#### Task details:
Could you please retype all of the data below exactly?
───── Data to use ─────
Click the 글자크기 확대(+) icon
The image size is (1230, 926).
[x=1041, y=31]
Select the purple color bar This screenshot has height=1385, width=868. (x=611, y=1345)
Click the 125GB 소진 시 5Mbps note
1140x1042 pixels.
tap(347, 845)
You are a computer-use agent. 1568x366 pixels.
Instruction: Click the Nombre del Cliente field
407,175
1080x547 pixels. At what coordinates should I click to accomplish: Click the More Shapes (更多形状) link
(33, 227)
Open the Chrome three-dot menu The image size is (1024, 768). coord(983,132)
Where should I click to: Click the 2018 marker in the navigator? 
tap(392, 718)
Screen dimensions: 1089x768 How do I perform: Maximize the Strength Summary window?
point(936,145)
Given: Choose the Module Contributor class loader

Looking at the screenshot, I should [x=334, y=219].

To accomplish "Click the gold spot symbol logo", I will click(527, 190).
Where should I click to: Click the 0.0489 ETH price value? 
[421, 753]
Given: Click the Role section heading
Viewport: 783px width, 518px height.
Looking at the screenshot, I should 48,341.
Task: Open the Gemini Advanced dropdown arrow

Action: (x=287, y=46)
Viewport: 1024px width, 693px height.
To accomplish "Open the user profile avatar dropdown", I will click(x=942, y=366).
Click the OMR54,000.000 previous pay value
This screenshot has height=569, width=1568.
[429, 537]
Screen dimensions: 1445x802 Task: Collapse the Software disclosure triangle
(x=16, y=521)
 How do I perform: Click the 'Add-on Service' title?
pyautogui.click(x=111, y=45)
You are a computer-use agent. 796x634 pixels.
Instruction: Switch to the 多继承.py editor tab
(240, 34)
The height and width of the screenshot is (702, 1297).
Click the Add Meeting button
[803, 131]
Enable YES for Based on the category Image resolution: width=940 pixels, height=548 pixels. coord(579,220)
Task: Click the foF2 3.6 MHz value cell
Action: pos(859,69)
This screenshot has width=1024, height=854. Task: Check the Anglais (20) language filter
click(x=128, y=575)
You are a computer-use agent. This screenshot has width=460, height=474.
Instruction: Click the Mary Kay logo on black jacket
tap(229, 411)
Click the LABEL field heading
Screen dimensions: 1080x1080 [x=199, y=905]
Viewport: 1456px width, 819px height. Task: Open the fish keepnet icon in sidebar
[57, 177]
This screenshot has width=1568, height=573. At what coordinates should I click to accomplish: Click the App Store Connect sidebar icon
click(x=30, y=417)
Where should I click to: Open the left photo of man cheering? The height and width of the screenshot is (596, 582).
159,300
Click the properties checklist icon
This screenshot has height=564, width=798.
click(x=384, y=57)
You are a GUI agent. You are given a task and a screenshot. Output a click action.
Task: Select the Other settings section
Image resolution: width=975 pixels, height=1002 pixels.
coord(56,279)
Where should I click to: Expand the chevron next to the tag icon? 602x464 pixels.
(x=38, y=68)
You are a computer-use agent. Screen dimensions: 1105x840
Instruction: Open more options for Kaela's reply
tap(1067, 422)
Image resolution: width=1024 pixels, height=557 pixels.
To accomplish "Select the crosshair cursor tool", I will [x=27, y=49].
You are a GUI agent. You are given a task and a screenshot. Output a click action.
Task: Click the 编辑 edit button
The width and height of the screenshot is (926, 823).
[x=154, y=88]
─────
#### Output for this task:
Click the 글자크기 확대(+) icon
The image size is (1230, 926).
[x=1041, y=31]
Select the purple color bar This screenshot has height=1385, width=868. (x=611, y=1345)
Click the 125GB 소진 시 5Mbps note
1140x1042 pixels.
tap(347, 845)
You are a computer-use agent. 1568x366 pixels.
Instruction: Click the Nombre del Cliente field
407,175
1080x547 pixels. At what coordinates should I click to accomplish: Click the More Shapes (更多形状) link
(33, 227)
Open the Chrome three-dot menu The image size is (1024, 768). coord(983,132)
Where should I click to: Click the 2018 marker in the navigator? 
tap(392, 718)
Screen dimensions: 1089x768 How do I perform: Maximize the Strength Summary window?
point(936,145)
Given: Choose the Module Contributor class loader

Looking at the screenshot, I should [x=334, y=219].

To accomplish "Click the gold spot symbol logo", I will click(527, 190).
Where should I click to: Click the 0.0489 ETH price value? 
[421, 753]
Given: Click the Role section heading
Viewport: 783px width, 518px height.
Looking at the screenshot, I should 48,341.
Task: Open the Gemini Advanced dropdown arrow

Action: (x=287, y=46)
Viewport: 1024px width, 693px height.
To accomplish "Open the user profile avatar dropdown", I will click(x=942, y=366).
Click the OMR54,000.000 previous pay value
This screenshot has height=569, width=1568.
[429, 537]
Screen dimensions: 1445x802 Task: Collapse the Software disclosure triangle
(x=16, y=521)
 How do I perform: Click the 'Add-on Service' title?
pyautogui.click(x=111, y=45)
You are a computer-use agent. 796x634 pixels.
Instruction: Switch to the 多继承.py editor tab
(240, 34)
The height and width of the screenshot is (702, 1297).
Click the Add Meeting button
[803, 131]
Enable YES for Based on the category Image resolution: width=940 pixels, height=548 pixels. coord(579,220)
Task: Click the foF2 3.6 MHz value cell
Action: pos(859,69)
This screenshot has width=1024, height=854. Task: Check the Anglais (20) language filter
click(x=128, y=575)
You are a computer-use agent. This screenshot has width=460, height=474.
Instruction: Click the Mary Kay logo on black jacket
tap(229, 411)
Click the LABEL field heading
Screen dimensions: 1080x1080 [x=199, y=905]
Viewport: 1456px width, 819px height. Task: Open the fish keepnet icon in sidebar
[57, 177]
This screenshot has width=1568, height=573. At what coordinates should I click to accomplish: Click the App Store Connect sidebar icon
click(x=30, y=417)
Where should I click to: Open the left photo of man cheering? The height and width of the screenshot is (596, 582).
159,300
Click the properties checklist icon
This screenshot has height=564, width=798.
click(x=384, y=57)
You are a GUI agent. You are given a task and a screenshot. Output a click action.
Task: Select the Other settings section
Image resolution: width=975 pixels, height=1002 pixels.
coord(56,279)
Where should I click to: Expand the chevron next to the tag icon? 602x464 pixels.
(x=38, y=68)
You are a computer-use agent. Screen dimensions: 1105x840
Instruction: Open more options for Kaela's reply
tap(1067, 422)
Image resolution: width=1024 pixels, height=557 pixels.
To accomplish "Select the crosshair cursor tool", I will [x=27, y=49].
You are a GUI agent. You are given a task and a screenshot. Output a click action.
Task: Click the 编辑 edit button
The width and height of the screenshot is (926, 823).
[x=154, y=88]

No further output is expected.